§ **Source text**:
- GDP (PPP):
- $44.1 billion
- -4.2% growth
- 2.3% 5-year compound annual growth
- $1,599 per capita
- Inflation (CPI):
- FDI Inflow:
Madagascar’s economic freedom score is 58.9, making its economy the 98th freest in the 2022 Index. Madagascar is ranked 12th among 47 countries in the Sub-Saharan Africa region, and its overall score is above the regional average but below the world average.
Madagascar registered sporadic economic growth from 2017 through 2019 and then suffered a contraction in 2020. Growth resumed in 2021. During those five years, economic freedom scores were generally on the low side but somewhat erratic. With score increases in property rights and judicial effectiveness outpacing a decline in business freedom, Madagascar has recorded a 1.5-point overall gain of economic freedom since 2017 and remains in the upper half of the “Mostly Unfree” category. Fiscal health is greatly improved, but trade freedom has deteriorated, and government integrity is abysmal.
IMPACT OF COVID-19: As of December 1, 2021, 967 deaths had been attributed to the pandemic in Madagascar, and the government’s response to the crisis ranked 148th among the countries included in this Index in terms of its stringency. The economy contracted by 4.2 percent in 2020.

§ **Problem**:
Continue the Madagascar economic freedom profile, picking up after its last sentence about the 2020 contraction.

§ **Dataset section**:
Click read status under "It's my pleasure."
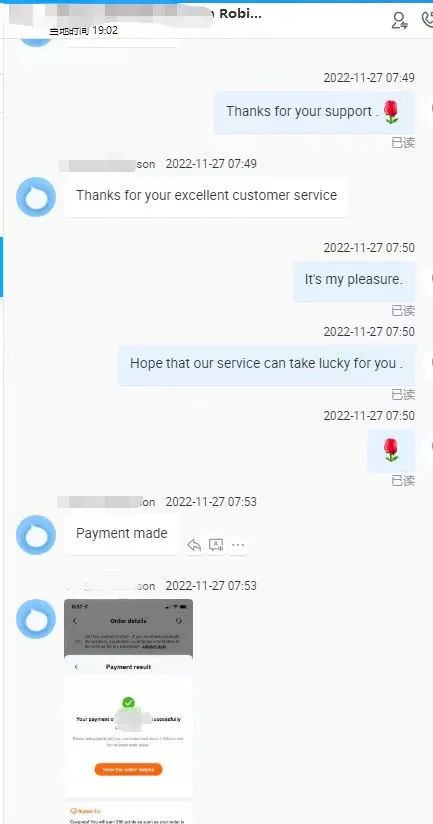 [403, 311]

§ **Result below**:
Madagascar, a former French colony, has been rocked by military coups, political violence, and corruption for decades. In 2014, after years of instability, Hery Rajaonarimampianina was elected president, and international donor assistance was resumed. In 2018, protests against proposed changes in the election law forced the prime minister to resign. Andry Rajoelina, a former president installed by a coup, reclaimed the presidency in a December 2018 runoff election. His ruling coalition gained a majority in the lower house in 2019 and a majority in the upper house in 2020. Madagascar produces 80 percent of the world’s natural vanilla. Agriculture, forestry, and fishing are economic mainstays. Interruptions in the power supply caused by deficient infrastructure and natural disasters such as cyclones are frequent.
Rule of Law
Property rights and interests are poorly respected because of corruption and the lack of material and technological resources. The registration system is cumbersome, complicated, and unreliable. The slow and inefficient judiciary lacks independence in practice and is perceived as corrupt. There is pervasive corruption in the police, tax authorities, customs, land administration, and many commercial sectors. Anticorruption efforts are weak.
The top individual income and corporate tax rates are 20 percent. Other taxes include value-added and capital gains taxes. The overall tax burden equals 11.4 percent of total domestic income. Government spending has amounted to 15.4 percent of total output (GDP) over the past three years, and budget deficits have averaged 2.3 percent of GDP. Public debt is equivalent to 43.6 percent of GDP.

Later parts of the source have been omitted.